● THE TASK:
In the listing below, the answer starts at the line that has "Given: Focus the Поиск… search field" and stops after the line that has "Image resolution: width=747"; please repeat that part exactly and nothing more.

● DATASET CONTENT:
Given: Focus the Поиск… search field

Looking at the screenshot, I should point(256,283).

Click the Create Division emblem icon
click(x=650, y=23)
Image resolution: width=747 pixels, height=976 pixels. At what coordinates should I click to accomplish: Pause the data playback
--
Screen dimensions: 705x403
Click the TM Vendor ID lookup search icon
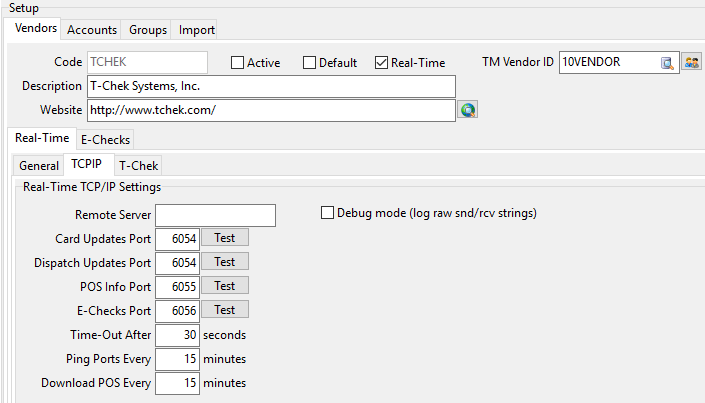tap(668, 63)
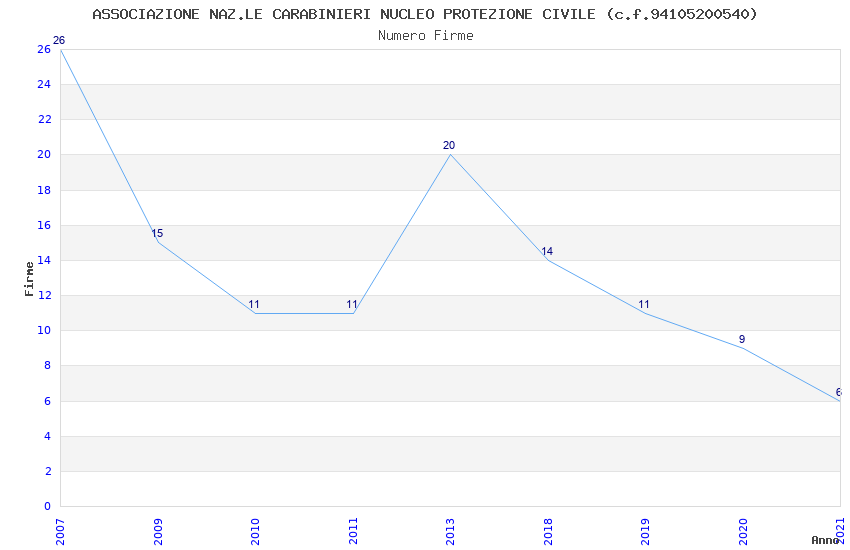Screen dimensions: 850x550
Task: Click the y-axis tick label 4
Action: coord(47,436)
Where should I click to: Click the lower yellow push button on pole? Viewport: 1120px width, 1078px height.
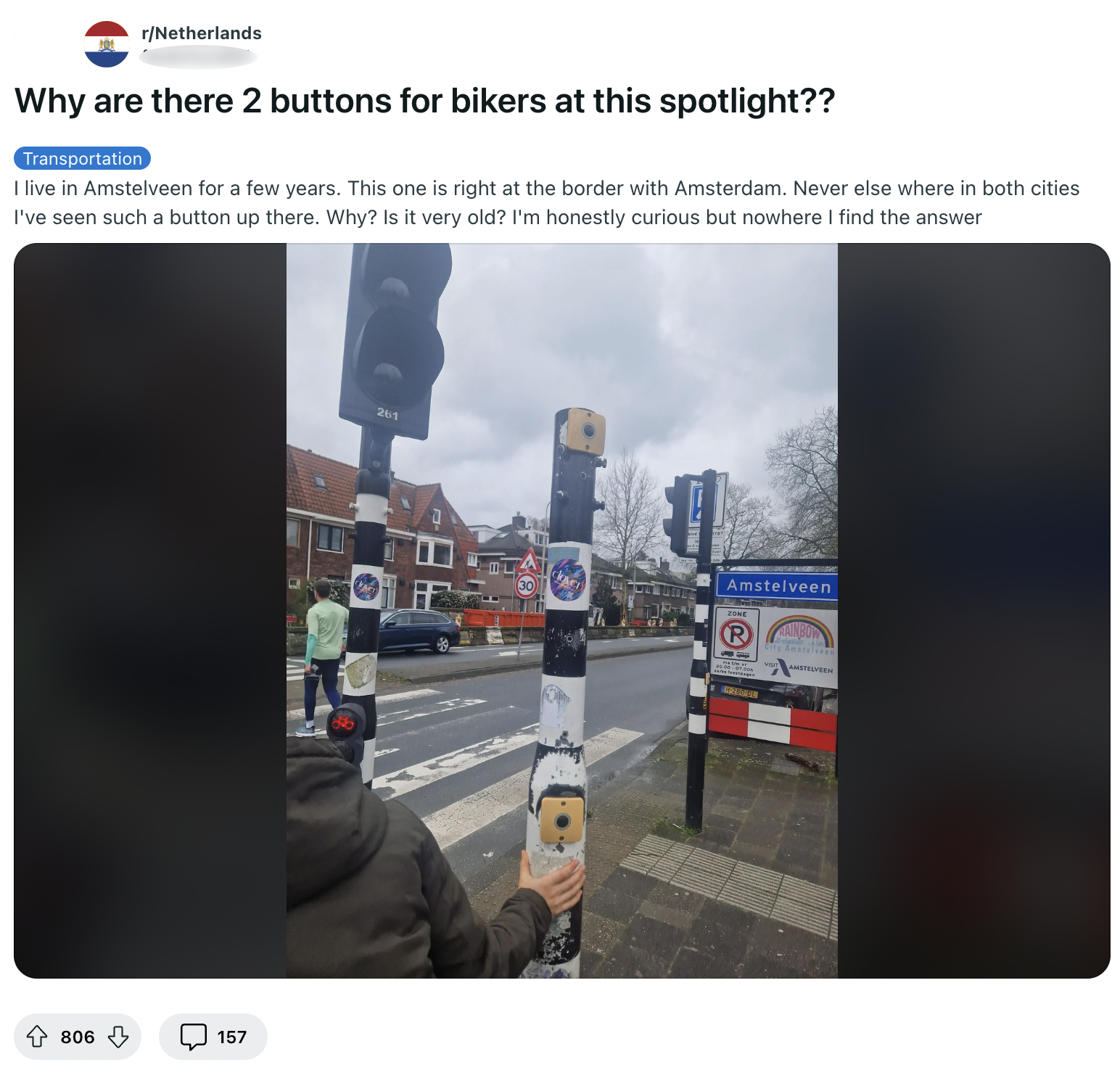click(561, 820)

● OUTPUT BELOW:
Given: Focus the Поиск… search field

Looking at the screenshot, I should point(256,283).

Click the Create Division emblem icon
click(x=650, y=23)
Image resolution: width=747 pixels, height=976 pixels. At what coordinates should I click to accomplish: Pause the data playback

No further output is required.